With expansion came the need to specialize. The consultants at Milliman, encouraged to innovate, gradually branched off into different specialties, such as health insurance or pensions, giving the firm further reach. On April 1, 1961, the firm opened its first non-West-Coast office, in Milwaukee, headed up by Bill Halvorson. This was an important step toward Milliman's dream of having a truly national scope.

Over the years, Milliman and his associates built on the firm's fundamentals. The model was highly entrepreneurial, giving principals the opportunity to invest in new expansion, either geographically or into new practice areas, and enabling them to benefit from successes while taking on some of the risks.

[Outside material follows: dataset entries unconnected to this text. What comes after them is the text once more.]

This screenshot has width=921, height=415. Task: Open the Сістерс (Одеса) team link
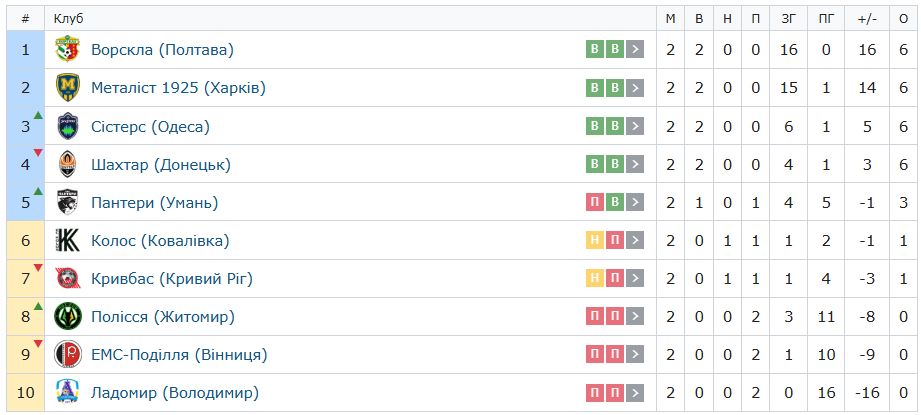pyautogui.click(x=150, y=126)
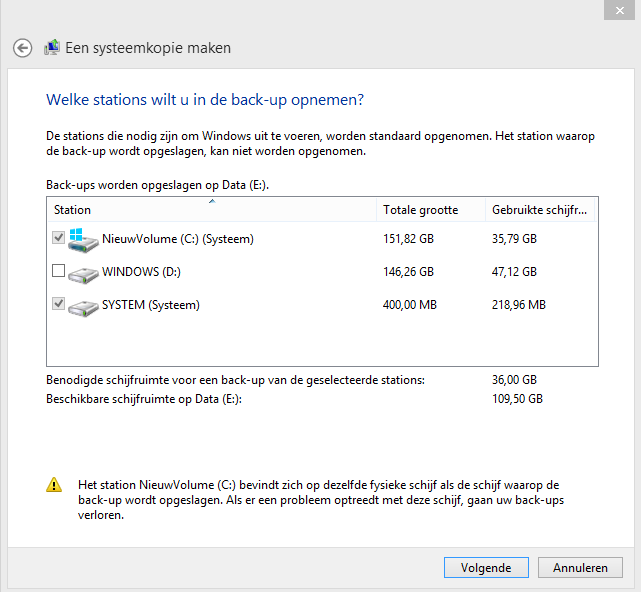Screen dimensions: 641x592
Task: Click the yellow warning triangle icon
Action: (54, 485)
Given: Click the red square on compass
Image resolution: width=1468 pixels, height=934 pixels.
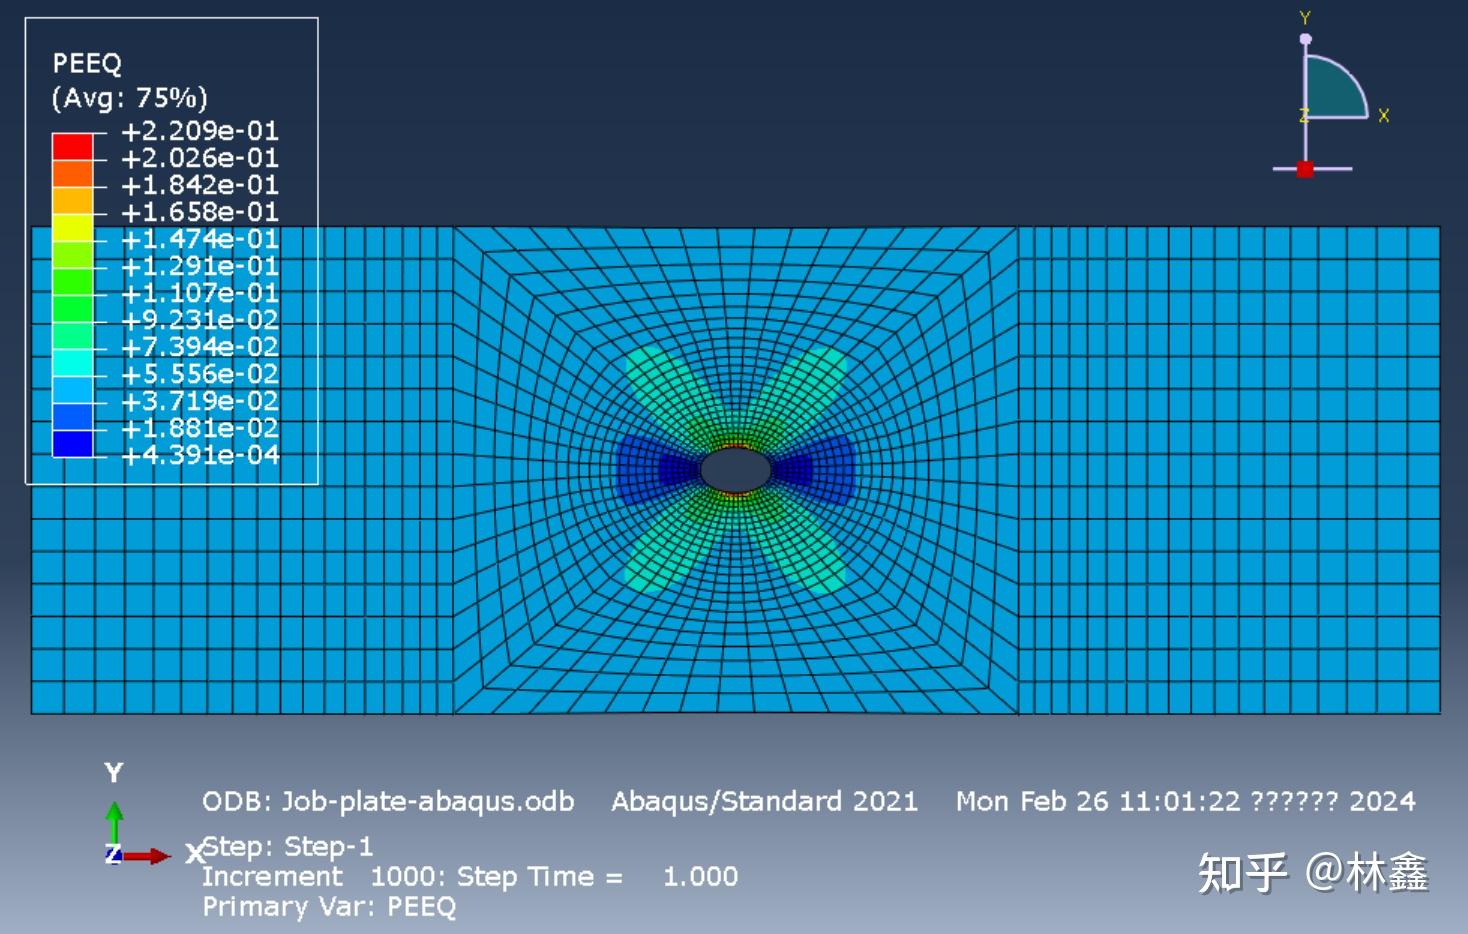Looking at the screenshot, I should coord(1305,169).
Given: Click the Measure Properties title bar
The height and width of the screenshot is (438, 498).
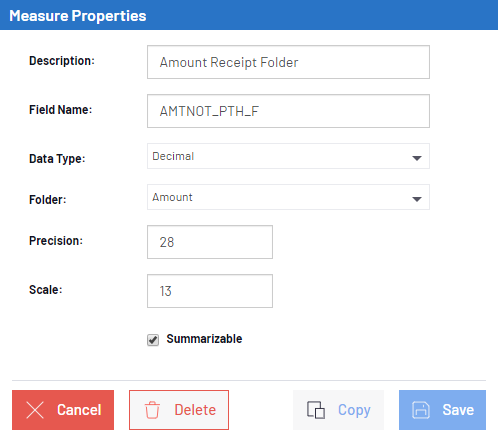Looking at the screenshot, I should 249,15.
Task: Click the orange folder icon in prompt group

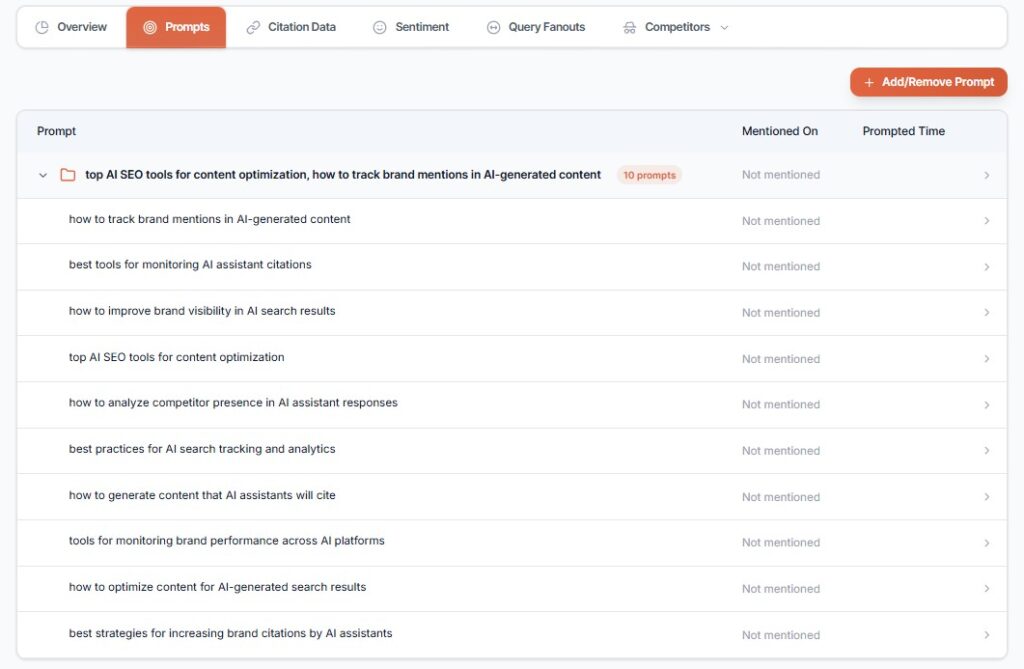Action: (68, 175)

Wendell Milliman retired from the firm in 1971, replaced by Robertson as chairman and chief executive officer. He died on January 31, 1976, at the age of 70.

In addition to co-founding Milliman, Inc., Wendell Milliman played a significant role in a number of professional organizations, including the American Academy of Actuaries, which he helped form, and the Society of Actuaries, where he served as president in 1969.